Stored data

Segment Open

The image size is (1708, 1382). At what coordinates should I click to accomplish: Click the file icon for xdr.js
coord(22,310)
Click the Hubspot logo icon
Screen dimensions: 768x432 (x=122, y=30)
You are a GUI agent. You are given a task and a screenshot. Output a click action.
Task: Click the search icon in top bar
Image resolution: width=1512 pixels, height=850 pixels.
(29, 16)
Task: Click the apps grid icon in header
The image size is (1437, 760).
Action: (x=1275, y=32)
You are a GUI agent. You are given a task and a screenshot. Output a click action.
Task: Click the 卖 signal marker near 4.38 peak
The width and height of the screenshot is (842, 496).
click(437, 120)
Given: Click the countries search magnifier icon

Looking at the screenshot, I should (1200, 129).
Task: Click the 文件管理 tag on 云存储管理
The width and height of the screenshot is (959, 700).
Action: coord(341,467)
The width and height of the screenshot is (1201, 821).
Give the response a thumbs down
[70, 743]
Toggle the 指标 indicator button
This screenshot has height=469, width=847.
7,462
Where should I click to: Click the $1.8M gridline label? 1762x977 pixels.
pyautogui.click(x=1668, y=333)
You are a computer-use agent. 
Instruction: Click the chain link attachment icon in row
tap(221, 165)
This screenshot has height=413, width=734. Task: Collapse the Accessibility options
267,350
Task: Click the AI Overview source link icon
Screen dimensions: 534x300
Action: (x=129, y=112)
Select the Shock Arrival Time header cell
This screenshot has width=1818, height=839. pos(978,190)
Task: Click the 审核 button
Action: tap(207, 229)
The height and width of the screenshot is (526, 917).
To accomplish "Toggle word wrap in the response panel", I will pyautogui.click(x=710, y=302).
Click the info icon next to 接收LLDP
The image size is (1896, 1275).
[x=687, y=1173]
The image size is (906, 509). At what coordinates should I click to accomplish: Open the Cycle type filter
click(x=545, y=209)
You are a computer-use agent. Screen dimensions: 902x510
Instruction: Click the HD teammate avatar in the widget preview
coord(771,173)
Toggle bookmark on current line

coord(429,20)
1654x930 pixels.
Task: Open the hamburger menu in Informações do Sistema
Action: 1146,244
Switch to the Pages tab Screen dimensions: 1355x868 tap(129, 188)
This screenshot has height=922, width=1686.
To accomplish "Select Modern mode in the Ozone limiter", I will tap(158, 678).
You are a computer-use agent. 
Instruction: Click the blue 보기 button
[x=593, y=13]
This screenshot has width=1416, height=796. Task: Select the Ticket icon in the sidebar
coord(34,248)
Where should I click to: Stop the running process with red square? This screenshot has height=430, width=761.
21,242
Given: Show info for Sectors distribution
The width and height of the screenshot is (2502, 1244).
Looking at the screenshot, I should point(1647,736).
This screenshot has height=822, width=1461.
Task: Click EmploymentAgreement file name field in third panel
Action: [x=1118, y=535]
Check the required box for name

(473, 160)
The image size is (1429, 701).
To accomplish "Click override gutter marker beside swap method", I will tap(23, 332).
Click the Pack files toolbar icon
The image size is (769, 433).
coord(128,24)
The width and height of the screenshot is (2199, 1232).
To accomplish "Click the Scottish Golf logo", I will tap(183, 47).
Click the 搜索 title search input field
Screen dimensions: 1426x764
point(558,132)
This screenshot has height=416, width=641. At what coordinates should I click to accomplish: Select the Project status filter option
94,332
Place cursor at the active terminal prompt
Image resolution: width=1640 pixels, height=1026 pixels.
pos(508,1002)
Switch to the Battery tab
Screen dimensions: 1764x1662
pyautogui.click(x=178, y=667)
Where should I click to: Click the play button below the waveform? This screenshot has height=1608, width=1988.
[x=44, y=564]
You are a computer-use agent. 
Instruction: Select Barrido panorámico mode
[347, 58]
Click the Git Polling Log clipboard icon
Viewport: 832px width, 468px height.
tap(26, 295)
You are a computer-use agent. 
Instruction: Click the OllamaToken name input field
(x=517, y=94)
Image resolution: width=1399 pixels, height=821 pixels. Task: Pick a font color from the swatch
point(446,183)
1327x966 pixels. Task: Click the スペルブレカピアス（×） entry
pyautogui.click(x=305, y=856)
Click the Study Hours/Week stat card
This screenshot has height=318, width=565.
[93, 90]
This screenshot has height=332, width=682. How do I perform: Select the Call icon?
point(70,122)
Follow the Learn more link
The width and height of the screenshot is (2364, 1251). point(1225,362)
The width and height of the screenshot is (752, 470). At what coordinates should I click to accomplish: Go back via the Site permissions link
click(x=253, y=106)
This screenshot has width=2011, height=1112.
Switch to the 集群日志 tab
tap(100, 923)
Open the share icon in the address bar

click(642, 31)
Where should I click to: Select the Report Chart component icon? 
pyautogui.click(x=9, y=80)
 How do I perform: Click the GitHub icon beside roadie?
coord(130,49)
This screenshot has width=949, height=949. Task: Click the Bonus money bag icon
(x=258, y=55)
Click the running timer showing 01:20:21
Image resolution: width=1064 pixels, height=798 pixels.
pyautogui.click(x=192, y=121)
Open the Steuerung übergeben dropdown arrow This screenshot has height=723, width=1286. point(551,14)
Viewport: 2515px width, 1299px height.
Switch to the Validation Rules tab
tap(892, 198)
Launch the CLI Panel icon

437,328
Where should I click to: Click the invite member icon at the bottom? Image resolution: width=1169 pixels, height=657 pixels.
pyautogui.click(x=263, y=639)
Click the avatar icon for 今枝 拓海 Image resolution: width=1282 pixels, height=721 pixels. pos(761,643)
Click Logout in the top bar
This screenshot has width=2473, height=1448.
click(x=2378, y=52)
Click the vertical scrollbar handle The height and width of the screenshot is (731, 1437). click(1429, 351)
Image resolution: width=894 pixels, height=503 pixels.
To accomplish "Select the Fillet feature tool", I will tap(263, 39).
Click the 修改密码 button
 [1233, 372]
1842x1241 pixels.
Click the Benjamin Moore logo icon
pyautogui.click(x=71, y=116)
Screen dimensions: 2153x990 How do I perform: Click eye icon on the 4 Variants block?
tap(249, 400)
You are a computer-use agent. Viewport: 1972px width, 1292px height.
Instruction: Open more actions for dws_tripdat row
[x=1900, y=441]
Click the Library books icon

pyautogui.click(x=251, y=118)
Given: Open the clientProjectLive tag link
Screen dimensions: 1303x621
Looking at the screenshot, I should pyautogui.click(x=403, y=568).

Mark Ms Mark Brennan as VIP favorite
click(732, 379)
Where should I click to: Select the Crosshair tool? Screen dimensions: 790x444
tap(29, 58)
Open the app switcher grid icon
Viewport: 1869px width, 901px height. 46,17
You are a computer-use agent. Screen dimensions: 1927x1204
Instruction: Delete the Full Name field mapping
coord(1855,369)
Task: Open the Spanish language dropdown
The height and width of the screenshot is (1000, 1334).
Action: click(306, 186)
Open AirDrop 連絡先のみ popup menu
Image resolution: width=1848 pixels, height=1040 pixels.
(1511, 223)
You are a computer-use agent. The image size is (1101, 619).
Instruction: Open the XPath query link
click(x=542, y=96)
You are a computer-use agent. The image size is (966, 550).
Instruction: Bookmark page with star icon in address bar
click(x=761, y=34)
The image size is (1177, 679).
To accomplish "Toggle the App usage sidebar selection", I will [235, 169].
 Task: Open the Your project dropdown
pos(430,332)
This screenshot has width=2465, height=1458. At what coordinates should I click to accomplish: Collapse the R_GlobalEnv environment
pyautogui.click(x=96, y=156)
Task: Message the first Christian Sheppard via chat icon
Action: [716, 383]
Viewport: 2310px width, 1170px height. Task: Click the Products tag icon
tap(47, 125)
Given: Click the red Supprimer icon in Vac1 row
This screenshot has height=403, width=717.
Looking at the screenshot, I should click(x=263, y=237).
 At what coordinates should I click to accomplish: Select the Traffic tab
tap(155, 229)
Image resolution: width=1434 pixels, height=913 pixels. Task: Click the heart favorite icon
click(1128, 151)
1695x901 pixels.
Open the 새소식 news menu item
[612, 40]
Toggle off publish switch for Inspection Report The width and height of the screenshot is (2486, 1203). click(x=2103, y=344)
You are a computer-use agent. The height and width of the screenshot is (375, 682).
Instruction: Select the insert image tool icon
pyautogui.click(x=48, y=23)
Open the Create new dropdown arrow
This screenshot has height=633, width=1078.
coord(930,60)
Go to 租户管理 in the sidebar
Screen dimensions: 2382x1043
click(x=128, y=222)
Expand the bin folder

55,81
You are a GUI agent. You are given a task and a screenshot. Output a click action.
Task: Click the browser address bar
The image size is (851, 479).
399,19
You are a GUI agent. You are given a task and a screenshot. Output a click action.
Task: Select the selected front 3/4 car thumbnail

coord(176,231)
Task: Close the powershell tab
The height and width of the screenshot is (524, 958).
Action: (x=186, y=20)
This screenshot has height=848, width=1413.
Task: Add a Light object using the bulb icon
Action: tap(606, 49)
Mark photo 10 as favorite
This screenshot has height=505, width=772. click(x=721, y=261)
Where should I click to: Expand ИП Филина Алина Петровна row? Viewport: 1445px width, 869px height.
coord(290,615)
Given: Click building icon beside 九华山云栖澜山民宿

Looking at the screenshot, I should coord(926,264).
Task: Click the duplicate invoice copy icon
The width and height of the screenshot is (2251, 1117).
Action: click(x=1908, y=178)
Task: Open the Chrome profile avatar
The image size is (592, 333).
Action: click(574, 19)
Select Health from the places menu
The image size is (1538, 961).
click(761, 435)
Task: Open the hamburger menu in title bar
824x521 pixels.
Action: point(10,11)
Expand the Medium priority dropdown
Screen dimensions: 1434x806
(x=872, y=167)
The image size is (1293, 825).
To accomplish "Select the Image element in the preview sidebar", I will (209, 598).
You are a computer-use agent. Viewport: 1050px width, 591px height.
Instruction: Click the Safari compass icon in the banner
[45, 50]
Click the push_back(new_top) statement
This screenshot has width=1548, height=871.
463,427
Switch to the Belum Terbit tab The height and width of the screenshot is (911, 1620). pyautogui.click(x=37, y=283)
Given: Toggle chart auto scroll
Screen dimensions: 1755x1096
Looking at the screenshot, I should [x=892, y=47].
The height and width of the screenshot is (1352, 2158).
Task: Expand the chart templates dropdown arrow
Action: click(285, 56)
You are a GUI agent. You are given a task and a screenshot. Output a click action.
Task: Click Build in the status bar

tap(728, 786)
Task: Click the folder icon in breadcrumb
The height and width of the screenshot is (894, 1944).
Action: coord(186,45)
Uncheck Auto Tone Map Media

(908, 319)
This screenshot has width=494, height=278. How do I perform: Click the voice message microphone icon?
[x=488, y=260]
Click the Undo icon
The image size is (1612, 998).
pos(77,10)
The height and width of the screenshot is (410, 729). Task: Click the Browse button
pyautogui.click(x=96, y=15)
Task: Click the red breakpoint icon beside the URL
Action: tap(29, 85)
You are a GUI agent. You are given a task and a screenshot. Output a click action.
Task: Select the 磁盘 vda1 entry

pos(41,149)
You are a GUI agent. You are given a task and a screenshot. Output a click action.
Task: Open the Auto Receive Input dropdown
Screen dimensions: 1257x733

Segment Closed

Task statement: Every line of the records that includes the word "computer" should be gathered.

Your solution:
You are a computer-use agent. 
You are a computer-use agent. Screen dimensions: 902x510
You are a computer-use agent. 
You are a computer-use agent. 
You are a computer-use agent. 
You are a computer-use agent. Viewport: 1972px width, 1292px height.
You are a computer-use agent. Screen dimensions: 1927x1204
You are a computer-use agent. The image size is (1101, 619).
You are a computer-use agent. The image size is (966, 550).
You are a computer-use agent. The height and width of the screenshot is (375, 682).
You are a computer-use agent. Viewport: 1050px width, 591px height.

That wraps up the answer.